▸ What you need to do
Below is a listing. Set down exactly the lines from the one containing "The height and width of the screenshot is (988, 1204)." through the one containing "Viewport: 1023px width, 701px height.", both ends included, and leave out the rest.

++++ Records supplied ++++

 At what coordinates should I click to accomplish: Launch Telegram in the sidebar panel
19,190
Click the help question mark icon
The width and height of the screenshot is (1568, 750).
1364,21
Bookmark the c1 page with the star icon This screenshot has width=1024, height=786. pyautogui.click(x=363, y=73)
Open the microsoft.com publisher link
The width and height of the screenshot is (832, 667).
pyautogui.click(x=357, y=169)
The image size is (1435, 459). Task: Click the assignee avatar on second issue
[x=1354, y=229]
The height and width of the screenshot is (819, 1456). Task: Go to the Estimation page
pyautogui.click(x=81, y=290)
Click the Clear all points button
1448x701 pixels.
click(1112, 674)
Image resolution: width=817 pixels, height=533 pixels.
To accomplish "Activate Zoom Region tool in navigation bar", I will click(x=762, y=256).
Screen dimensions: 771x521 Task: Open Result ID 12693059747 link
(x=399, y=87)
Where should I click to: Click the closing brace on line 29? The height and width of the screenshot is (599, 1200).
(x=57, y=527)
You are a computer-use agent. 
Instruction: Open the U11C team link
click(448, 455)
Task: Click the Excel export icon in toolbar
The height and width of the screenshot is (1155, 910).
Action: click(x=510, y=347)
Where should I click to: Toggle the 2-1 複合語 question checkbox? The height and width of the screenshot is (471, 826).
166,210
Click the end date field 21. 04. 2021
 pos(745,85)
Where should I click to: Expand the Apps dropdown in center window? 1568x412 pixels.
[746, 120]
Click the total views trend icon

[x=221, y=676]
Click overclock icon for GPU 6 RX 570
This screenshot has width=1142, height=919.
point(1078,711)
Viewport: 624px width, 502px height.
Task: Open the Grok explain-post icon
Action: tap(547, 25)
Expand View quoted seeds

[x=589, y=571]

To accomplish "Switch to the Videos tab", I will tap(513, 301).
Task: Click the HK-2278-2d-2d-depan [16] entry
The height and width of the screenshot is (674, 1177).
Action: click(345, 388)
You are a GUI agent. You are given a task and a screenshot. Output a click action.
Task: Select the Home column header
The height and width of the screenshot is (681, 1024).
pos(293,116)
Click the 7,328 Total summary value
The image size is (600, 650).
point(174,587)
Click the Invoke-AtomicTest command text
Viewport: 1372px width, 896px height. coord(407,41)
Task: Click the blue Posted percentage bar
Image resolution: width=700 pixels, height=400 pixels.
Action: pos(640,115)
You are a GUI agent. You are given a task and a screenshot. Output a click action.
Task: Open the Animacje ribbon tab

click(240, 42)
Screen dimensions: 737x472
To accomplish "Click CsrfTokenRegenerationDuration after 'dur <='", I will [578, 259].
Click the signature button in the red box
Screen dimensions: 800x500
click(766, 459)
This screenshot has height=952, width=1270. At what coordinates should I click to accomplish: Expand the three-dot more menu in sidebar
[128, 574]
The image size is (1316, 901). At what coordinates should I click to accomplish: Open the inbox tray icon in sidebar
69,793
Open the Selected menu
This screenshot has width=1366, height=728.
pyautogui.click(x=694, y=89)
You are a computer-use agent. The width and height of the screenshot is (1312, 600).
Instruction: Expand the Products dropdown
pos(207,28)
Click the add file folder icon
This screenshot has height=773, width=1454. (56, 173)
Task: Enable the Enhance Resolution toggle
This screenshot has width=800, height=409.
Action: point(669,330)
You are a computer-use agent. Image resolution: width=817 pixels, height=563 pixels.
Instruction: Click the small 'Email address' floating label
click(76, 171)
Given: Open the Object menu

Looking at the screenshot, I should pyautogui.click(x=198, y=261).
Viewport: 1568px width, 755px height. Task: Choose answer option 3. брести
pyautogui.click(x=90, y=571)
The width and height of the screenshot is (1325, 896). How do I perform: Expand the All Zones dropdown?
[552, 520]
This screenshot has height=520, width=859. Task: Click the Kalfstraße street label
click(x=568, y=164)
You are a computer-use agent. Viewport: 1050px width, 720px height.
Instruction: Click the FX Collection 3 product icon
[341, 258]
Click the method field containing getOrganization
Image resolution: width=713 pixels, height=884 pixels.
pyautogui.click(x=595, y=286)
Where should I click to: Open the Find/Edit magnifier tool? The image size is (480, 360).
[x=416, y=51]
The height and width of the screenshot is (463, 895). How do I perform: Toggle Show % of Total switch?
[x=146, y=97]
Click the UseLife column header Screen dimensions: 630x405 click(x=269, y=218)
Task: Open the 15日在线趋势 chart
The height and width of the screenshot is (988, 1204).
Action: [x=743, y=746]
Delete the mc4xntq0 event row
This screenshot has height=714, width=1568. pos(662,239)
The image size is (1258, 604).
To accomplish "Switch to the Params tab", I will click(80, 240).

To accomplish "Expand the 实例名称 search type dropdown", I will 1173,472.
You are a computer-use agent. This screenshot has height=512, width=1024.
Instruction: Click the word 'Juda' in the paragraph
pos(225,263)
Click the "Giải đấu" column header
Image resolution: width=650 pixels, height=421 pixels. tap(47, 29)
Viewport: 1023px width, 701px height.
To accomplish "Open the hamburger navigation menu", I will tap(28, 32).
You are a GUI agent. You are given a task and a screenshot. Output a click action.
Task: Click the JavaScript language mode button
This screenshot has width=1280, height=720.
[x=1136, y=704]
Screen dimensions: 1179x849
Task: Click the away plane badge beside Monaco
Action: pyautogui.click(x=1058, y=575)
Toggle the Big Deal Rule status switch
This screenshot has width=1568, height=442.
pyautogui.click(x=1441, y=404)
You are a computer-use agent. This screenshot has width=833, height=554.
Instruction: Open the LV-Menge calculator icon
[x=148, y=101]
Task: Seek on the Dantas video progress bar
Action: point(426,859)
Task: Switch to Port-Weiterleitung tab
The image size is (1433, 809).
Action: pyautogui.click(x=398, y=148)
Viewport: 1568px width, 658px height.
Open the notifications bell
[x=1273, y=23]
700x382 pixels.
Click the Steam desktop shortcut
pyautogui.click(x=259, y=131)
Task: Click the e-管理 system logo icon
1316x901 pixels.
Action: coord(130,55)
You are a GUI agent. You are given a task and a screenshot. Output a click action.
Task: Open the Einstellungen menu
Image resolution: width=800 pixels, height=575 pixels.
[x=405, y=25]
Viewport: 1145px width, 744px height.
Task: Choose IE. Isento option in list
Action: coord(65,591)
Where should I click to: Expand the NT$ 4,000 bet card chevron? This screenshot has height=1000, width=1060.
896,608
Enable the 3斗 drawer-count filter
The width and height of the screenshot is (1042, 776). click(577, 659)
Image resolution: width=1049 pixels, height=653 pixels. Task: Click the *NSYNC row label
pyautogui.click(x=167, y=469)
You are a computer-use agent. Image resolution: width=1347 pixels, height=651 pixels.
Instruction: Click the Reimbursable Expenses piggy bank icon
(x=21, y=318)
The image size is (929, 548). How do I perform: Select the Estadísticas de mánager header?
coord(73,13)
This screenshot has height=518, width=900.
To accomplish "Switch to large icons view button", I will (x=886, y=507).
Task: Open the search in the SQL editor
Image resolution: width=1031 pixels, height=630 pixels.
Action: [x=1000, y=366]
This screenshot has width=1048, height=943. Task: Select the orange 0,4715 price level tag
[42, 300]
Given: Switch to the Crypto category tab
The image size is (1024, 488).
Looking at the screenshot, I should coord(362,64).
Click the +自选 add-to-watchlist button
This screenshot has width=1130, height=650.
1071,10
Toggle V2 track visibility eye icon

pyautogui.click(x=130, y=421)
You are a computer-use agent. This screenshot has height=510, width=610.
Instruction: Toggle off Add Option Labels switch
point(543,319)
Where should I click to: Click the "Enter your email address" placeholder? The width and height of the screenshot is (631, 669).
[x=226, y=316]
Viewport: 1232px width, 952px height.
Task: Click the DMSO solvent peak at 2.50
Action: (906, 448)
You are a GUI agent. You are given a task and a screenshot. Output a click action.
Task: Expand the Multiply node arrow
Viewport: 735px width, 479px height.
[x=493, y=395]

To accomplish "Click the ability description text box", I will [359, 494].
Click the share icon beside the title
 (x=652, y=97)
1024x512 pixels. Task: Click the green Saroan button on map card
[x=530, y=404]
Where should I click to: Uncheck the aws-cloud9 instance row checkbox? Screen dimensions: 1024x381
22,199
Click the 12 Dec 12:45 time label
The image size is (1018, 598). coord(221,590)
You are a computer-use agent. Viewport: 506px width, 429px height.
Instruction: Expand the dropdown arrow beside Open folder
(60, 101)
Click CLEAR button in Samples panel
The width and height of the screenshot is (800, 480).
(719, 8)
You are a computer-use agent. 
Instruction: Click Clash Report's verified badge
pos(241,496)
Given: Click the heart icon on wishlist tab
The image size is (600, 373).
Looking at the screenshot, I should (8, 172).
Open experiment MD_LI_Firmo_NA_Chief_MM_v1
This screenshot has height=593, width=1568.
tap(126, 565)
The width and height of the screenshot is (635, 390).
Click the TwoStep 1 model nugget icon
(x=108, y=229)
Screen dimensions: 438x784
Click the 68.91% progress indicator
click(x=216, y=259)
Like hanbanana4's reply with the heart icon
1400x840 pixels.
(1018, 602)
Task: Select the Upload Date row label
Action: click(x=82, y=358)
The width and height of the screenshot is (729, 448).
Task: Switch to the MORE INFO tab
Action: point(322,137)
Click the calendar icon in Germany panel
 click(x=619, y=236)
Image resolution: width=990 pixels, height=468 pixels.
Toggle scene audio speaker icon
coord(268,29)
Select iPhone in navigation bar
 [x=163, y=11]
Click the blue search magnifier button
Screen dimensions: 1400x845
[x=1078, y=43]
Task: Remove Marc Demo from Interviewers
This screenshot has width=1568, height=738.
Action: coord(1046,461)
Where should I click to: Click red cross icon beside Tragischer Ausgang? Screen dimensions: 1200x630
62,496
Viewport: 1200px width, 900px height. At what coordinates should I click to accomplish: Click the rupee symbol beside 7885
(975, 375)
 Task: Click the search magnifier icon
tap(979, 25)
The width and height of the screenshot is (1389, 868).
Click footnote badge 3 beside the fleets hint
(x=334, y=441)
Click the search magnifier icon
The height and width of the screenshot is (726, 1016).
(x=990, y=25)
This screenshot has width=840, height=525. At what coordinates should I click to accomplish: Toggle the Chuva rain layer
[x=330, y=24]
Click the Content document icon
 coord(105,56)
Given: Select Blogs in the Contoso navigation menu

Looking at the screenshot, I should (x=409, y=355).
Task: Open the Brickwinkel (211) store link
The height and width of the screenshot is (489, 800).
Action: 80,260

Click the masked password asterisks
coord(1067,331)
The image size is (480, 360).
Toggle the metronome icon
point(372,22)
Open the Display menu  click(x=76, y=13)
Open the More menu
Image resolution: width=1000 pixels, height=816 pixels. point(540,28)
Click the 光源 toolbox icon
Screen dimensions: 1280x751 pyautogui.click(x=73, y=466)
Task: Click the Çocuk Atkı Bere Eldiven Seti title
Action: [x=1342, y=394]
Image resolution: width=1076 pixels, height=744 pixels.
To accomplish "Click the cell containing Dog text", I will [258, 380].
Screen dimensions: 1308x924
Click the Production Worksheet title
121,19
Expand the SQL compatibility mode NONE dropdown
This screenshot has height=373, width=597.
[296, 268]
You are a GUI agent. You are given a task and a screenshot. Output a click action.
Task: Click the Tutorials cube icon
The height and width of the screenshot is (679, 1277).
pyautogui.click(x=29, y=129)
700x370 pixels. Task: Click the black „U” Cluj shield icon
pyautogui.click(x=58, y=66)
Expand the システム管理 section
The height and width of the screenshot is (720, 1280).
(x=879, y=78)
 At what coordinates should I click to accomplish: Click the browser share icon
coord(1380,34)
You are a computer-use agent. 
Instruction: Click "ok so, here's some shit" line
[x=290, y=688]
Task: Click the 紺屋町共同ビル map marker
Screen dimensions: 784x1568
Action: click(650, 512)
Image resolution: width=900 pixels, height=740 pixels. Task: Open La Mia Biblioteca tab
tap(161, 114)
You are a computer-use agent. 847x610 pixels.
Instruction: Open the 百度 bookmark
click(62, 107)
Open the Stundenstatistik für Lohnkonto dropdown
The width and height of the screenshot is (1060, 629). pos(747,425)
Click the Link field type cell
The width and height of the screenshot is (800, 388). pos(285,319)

++++

▸ Solution for this problem
The height and width of the screenshot is (988, 1204).
Action: [x=743, y=746]
Delete the mc4xntq0 event row
This screenshot has height=714, width=1568. pos(662,239)
The image size is (1258, 604).
To accomplish "Switch to the Params tab", I will click(80, 240).

To accomplish "Expand the 实例名称 search type dropdown", I will 1173,472.
You are a computer-use agent. This screenshot has height=512, width=1024.
Instruction: Click the word 'Juda' in the paragraph
pos(225,263)
Click the "Giải đấu" column header
Image resolution: width=650 pixels, height=421 pixels. tap(47, 29)
Viewport: 1023px width, 701px height.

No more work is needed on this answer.